No difference in all cause death in PCI and CABG in left main CAD After 5-Years: LANCET
Percutaneous coronary intervention (PCI) involving drug-eluting stents is increasingly used to treat complex coronary artery disease, although coronary-artery bypass grafting (CABG) has been the treatment of choice historically.
A recent study presented at the virtual American Heart Association 2021 Scientific Sessions suggests no difference in the risk of all-cause death following revascularization with CABG surgery or PCI for the treatment of left main coronary artery disease of mostly low-to-intermediate complexity.
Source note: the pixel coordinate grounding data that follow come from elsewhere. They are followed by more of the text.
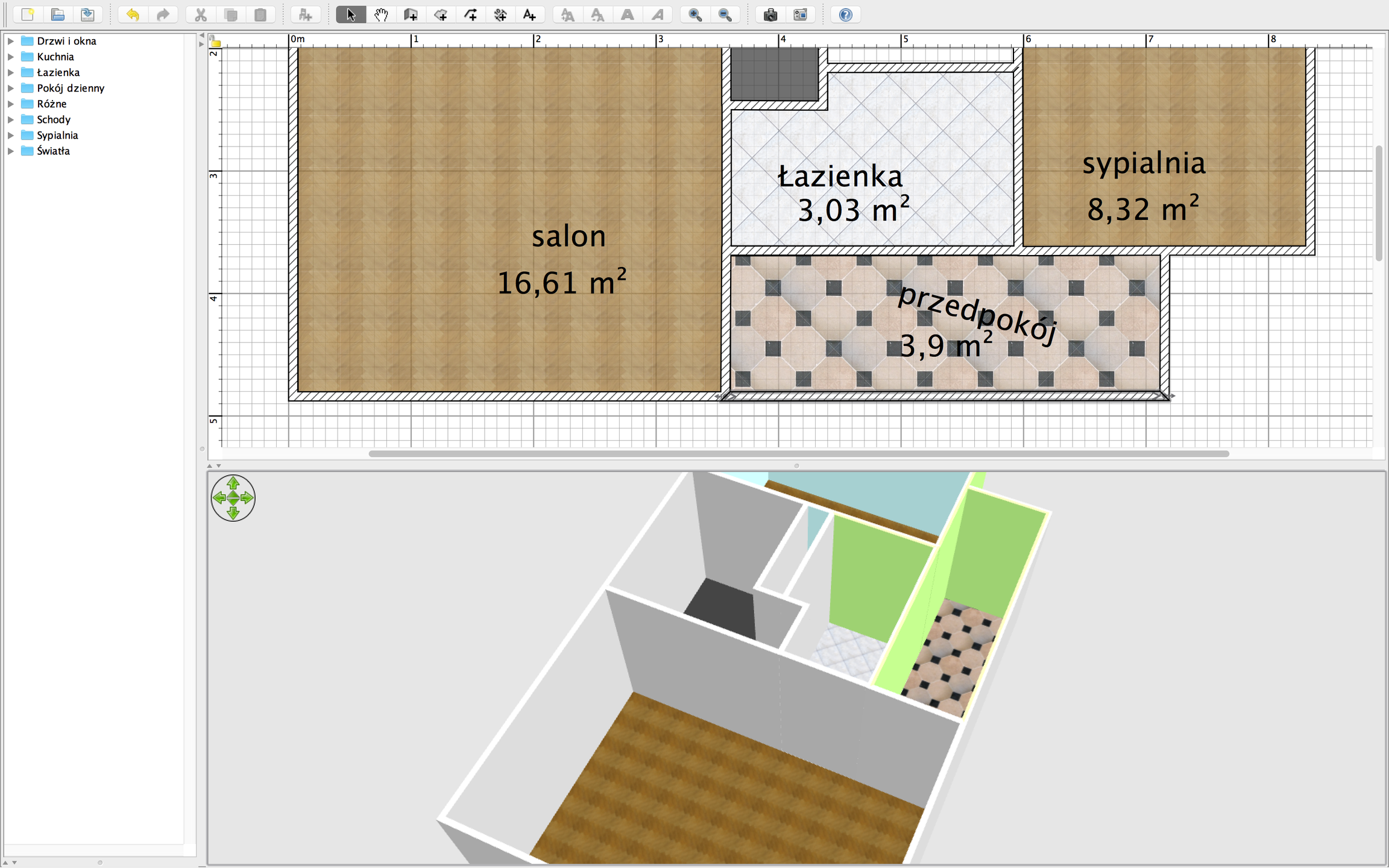Open the help button
The height and width of the screenshot is (868, 1389).
pos(845,14)
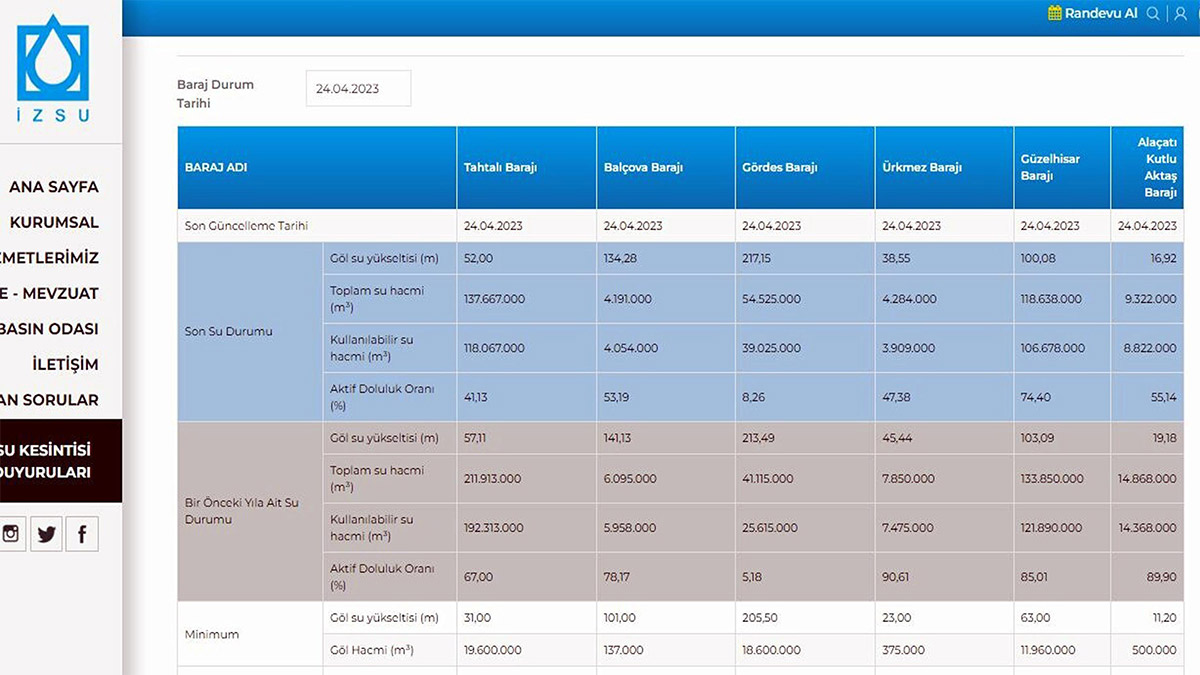Click the Ürkmez Barajı column header
Viewport: 1200px width, 675px height.
click(x=921, y=168)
The study findings were published in the journal The Lancet on November 15, 2021.
Left main coronary artery disease is associated with high morbidity and mortality owing to a large amount of myocardium at risk. Two studies, EXCEL and NOBEL on the treatment of unprotected left main coronary artery disease have enough data, with conflicting results, to make both cardiac surgeons and interventional cardiologists confused. The debate over the optimal revascularization approach for left main coronary artery disease (CAD) has been simmering for years and remains uncertain. Therefore Prof Marc S Sabatine, MD and his team conducted a study to evaluate long-term outcomes for patients treated with percutaneous coronary intervention (PCI) with drug-eluting stents versus coronary artery bypass grafting (CABG).
They conducted an individual patient data meta-analysis by including 4 studies SYNTAX, PRECOMBAT, NOBLE, and EXCEL which compared PCI with drug-eluting stents and CABG in patients with left main CAD that had at least 5 years of patient follow-up for all-cause mortality. They involved 4394 patients, with a median SYNTAX score of 25·0 (IQR 18·0–31·0) and randomly assigned them to PCI (n=2197) or CABG (n=2197). The major outcome assessed was 5-year all-cause mortality. They also evaluated cardiovascular death, spontaneous myocardial infarction, procedural myocardial infarction, stroke, and repeat revascularisation.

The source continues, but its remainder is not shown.